GRGR: Todorov and Clendinnen on the Holocaust
Derek C. Maus
dmaus at email.unc.edu
Tue Sep 21 09:57:01 CDT 1999
On Tue, 21 Sep 1999, Richard Romeo wrote:
> > In most cases the Jews of the
> > Ghetto sacrificed themselves for a very different reason: to choose
> > the manner and moment of their own deaths, rather than to remain
> > passive victims of systematic extermination.
> > "For Todorov the latter mode of heroism is morally preferable.

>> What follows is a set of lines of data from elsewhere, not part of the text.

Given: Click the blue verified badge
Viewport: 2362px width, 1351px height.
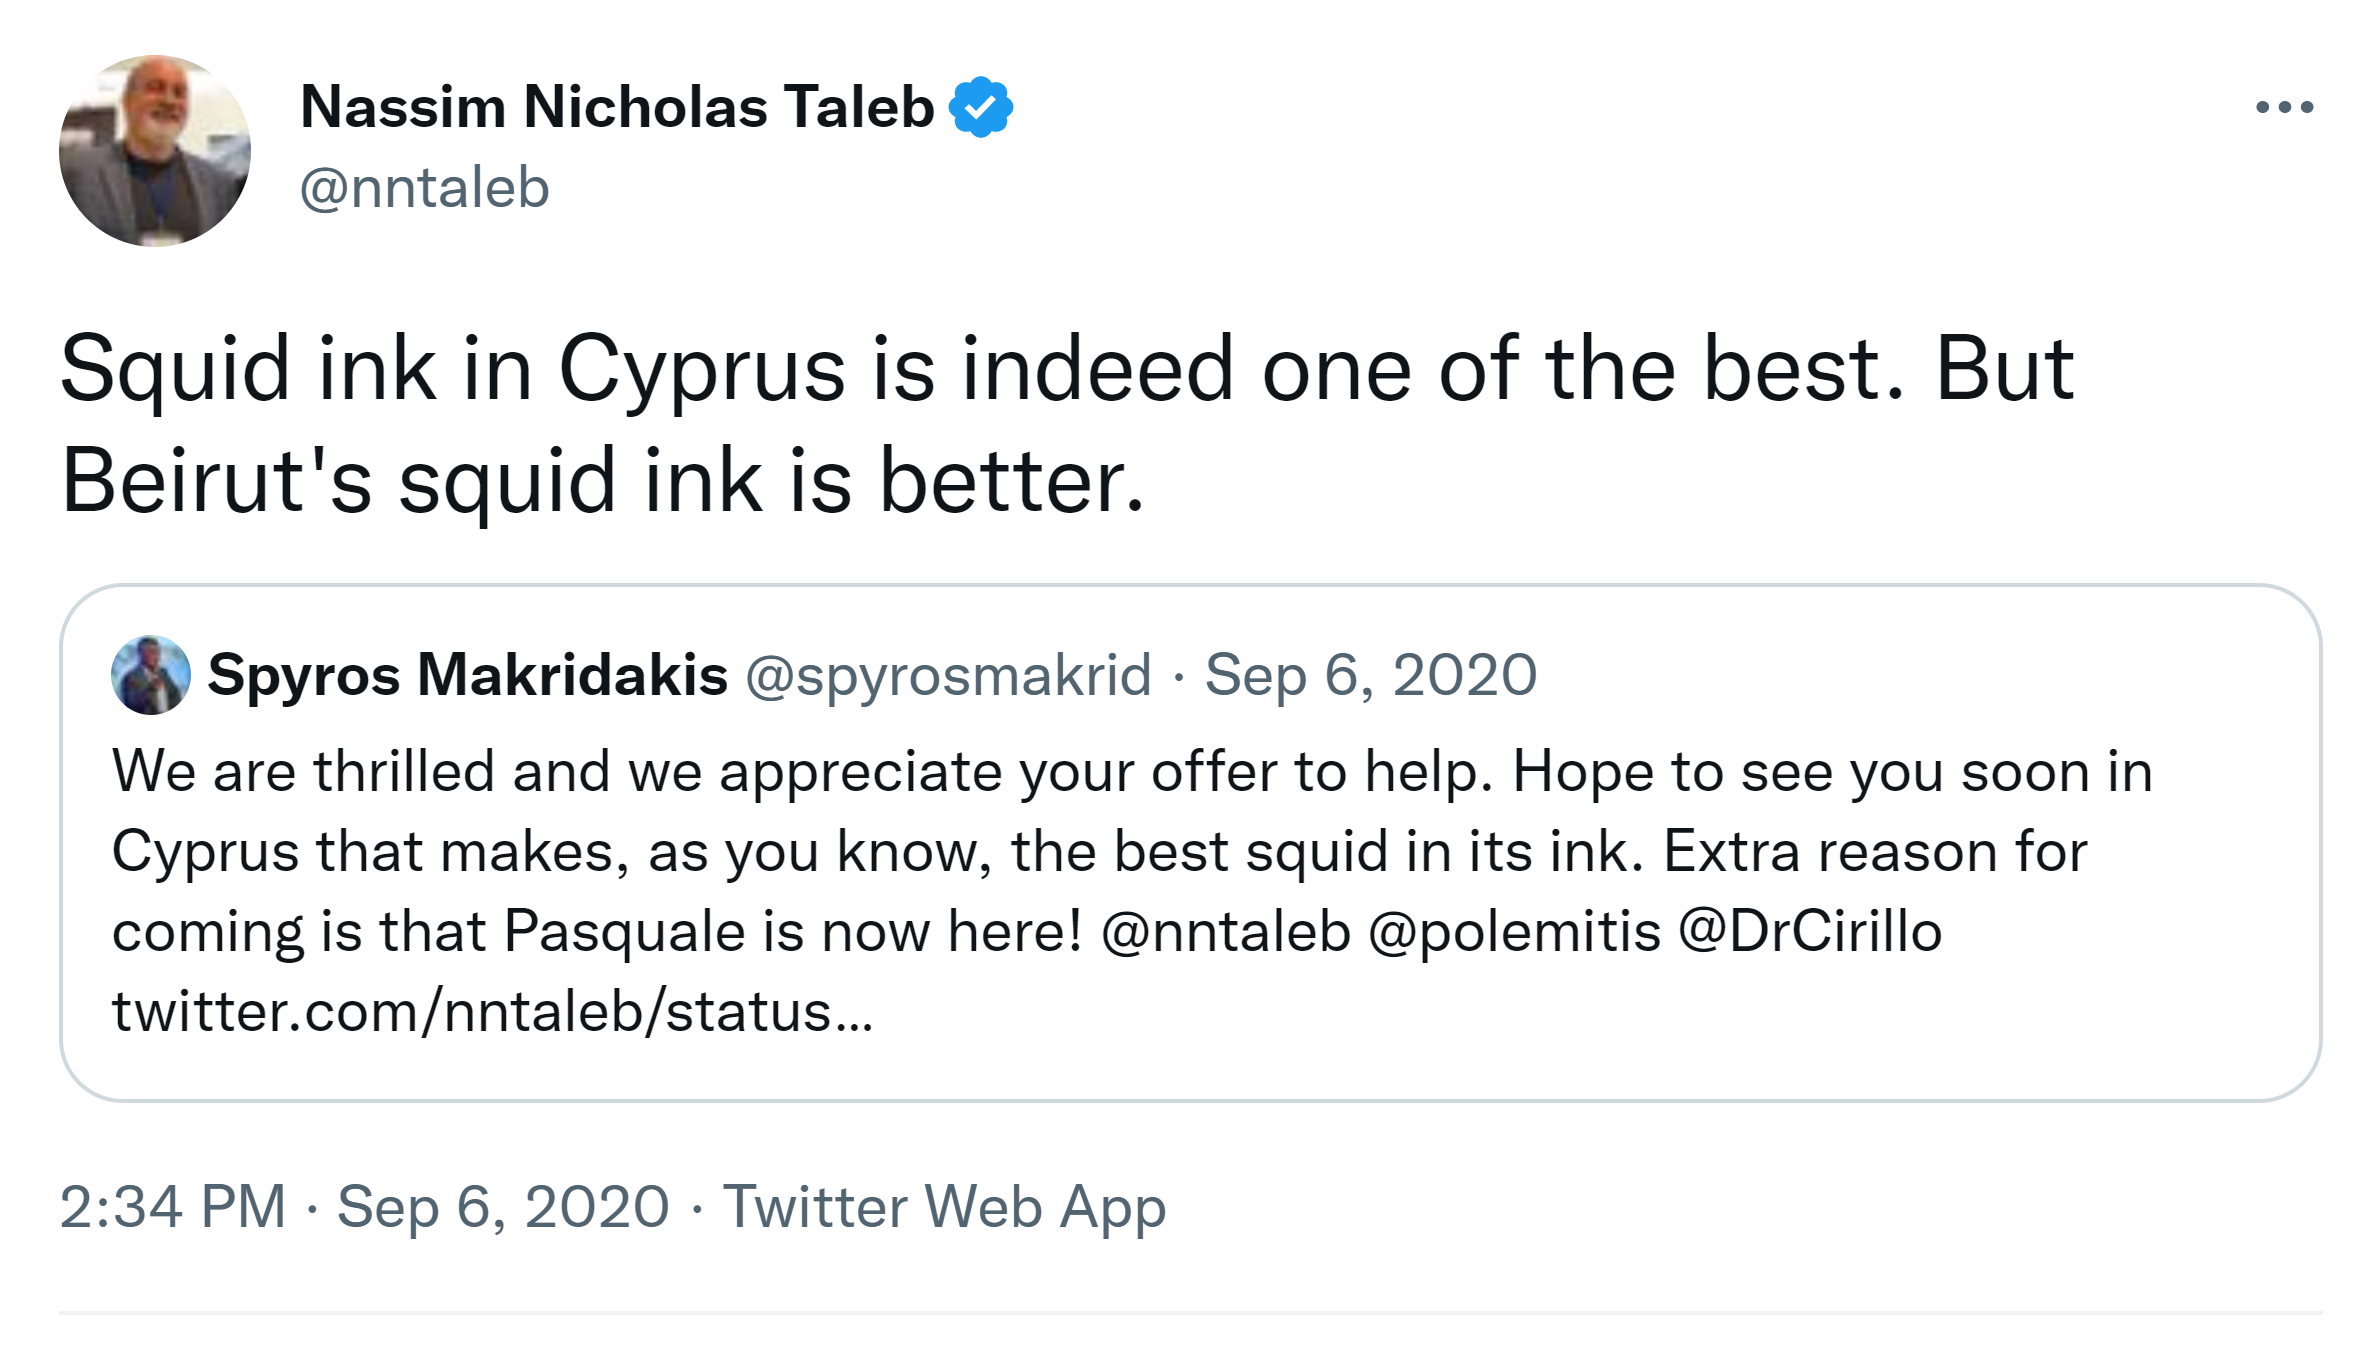Looking at the screenshot, I should click(x=981, y=107).
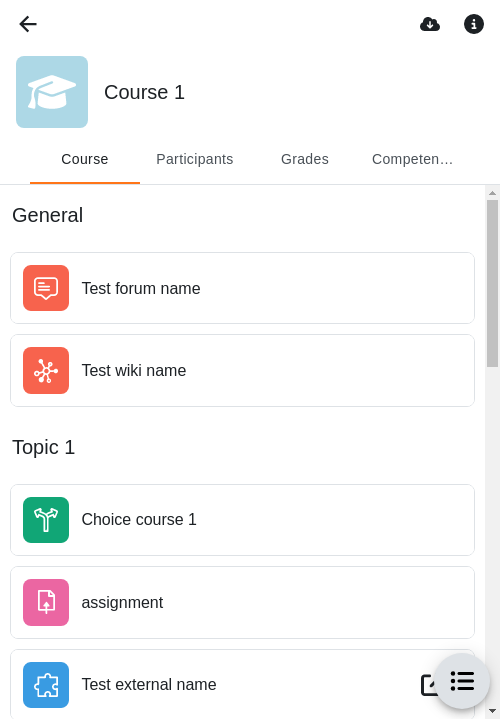This screenshot has width=500, height=720.
Task: Click the wiki network icon
Action: coord(46,370)
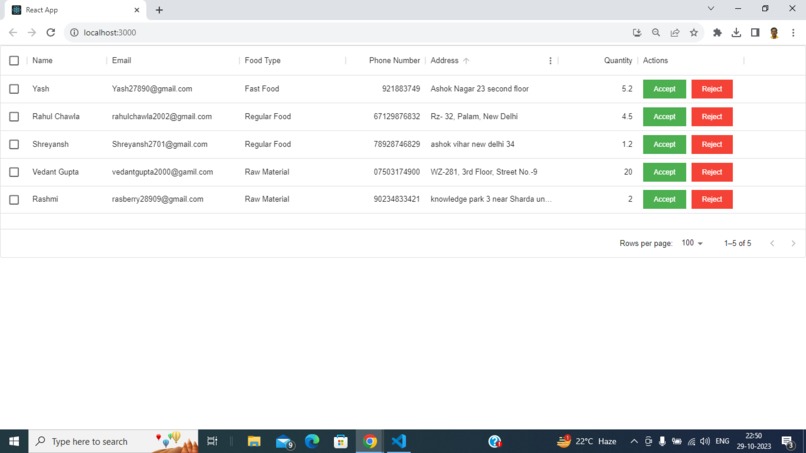Open the Chrome extensions puzzle icon
The width and height of the screenshot is (806, 453).
coord(717,32)
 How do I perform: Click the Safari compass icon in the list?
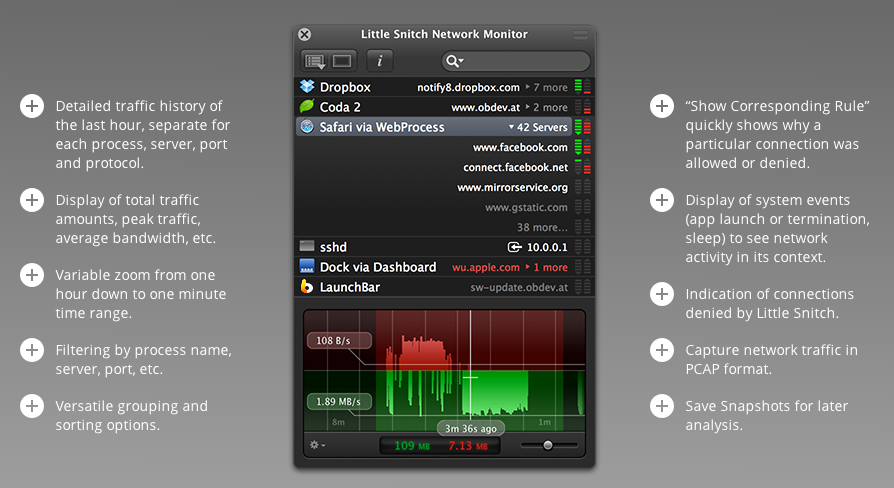click(x=307, y=127)
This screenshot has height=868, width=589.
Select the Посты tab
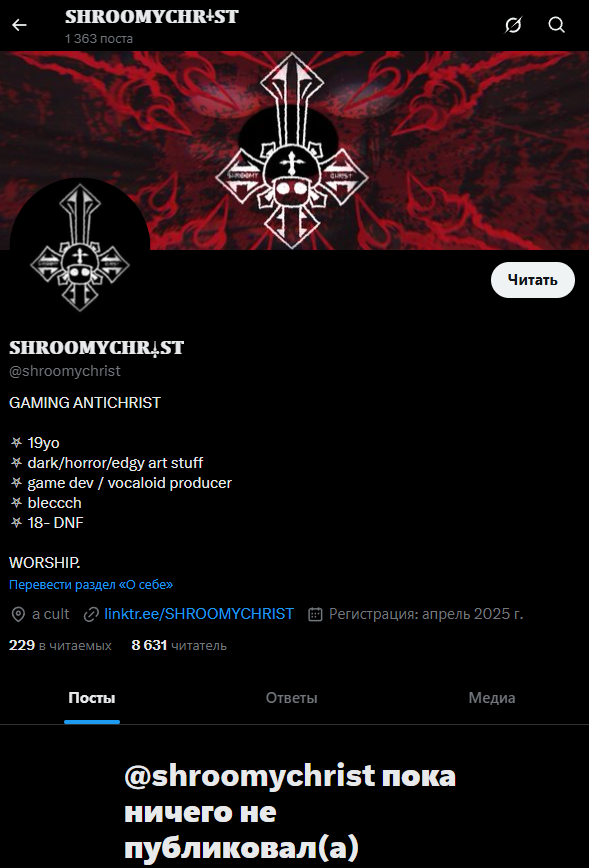[92, 698]
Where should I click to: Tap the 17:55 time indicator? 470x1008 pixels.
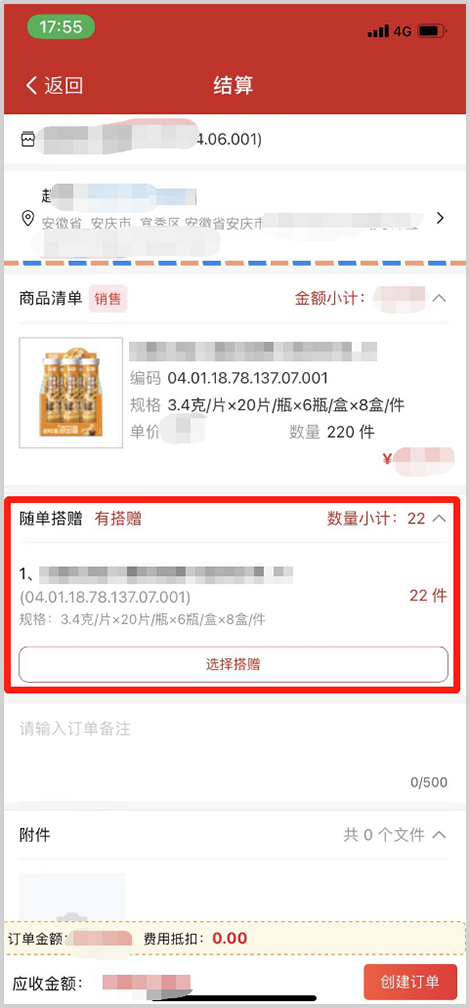coord(61,27)
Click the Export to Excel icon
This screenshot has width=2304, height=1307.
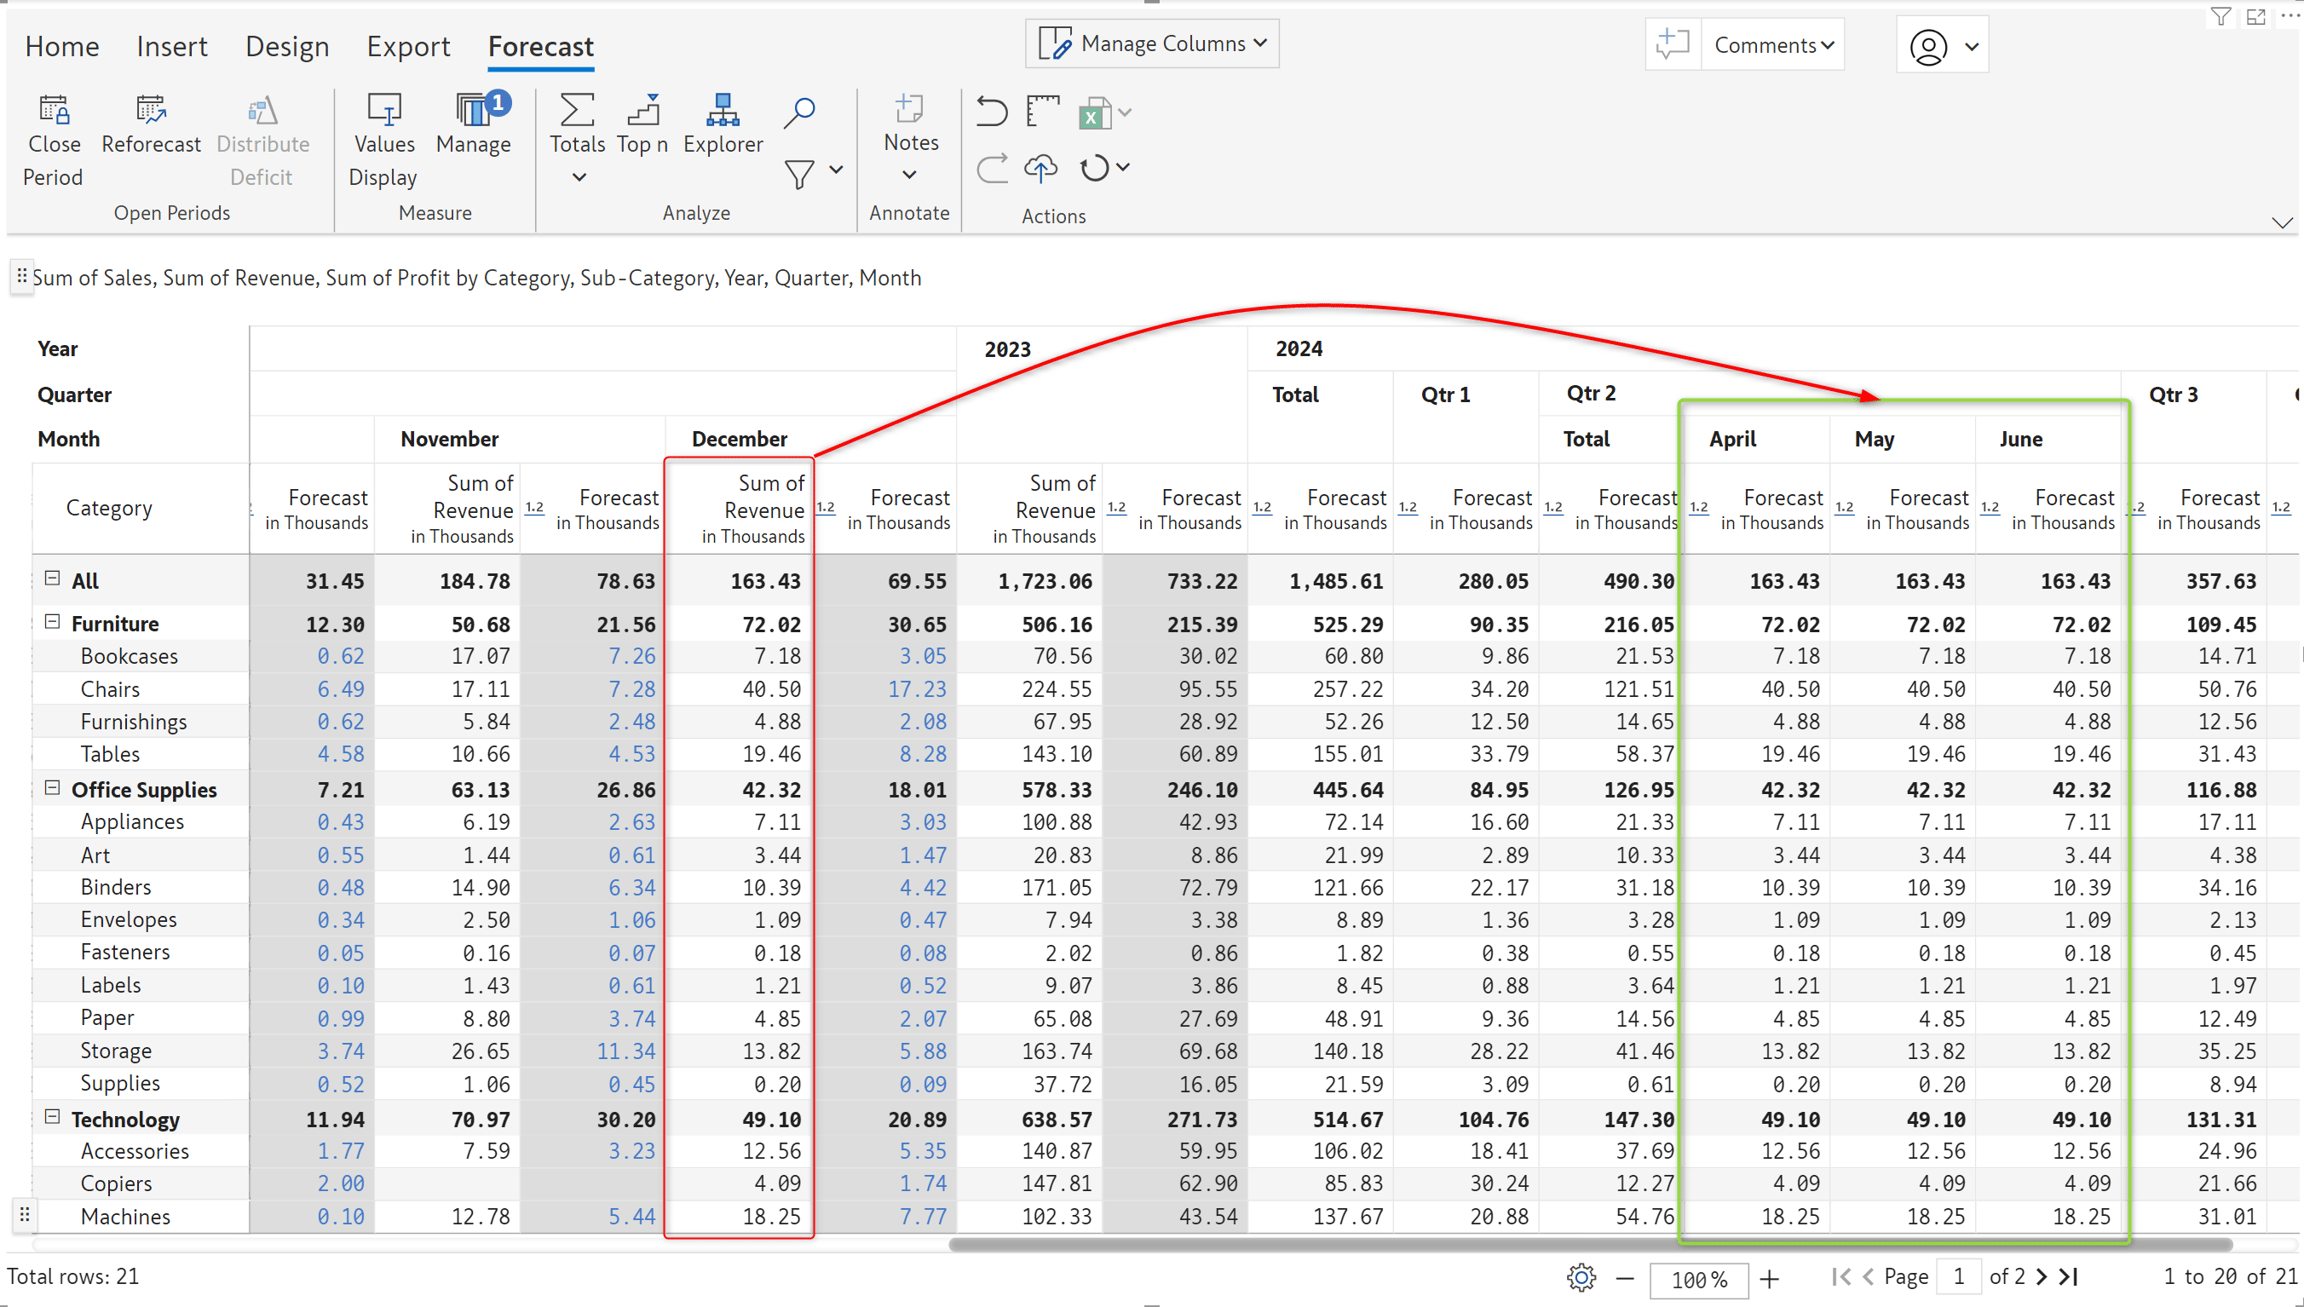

> A slight over-generalization.
Or just plain wrong, depending on whose account you believe. Miron
Bialoszewski's book _Memoir Of The Warsaw Uprising_ and many of the
documentary histories from the time state that the Judenrat had very
little choice in the matter of sacrifice and were forced regularly to make
hideous decisions about which 1,000 of their citizens to turn over to the
Nazis for deportation to the camps. They did what they could in a
situation that had no "preferable" outcome, which is what much of the
literature of the Holocaust claims is the ultimate horror of the whole
event.
Borowski's stories in _This Way for the Gas, Ladies and Gentlemen_ also
illustrate this point rather clearly. He claims that the Nazi's grand
scheme in pitting the prisoners against each other in a relatively futile
and irrational battle for survival was to remove the possibility of
heroism entirely, since it made everyone complicit in the killing,
willingly or not. This realization apparently eventually led him to commit
suicide three years after writing his landmark stories.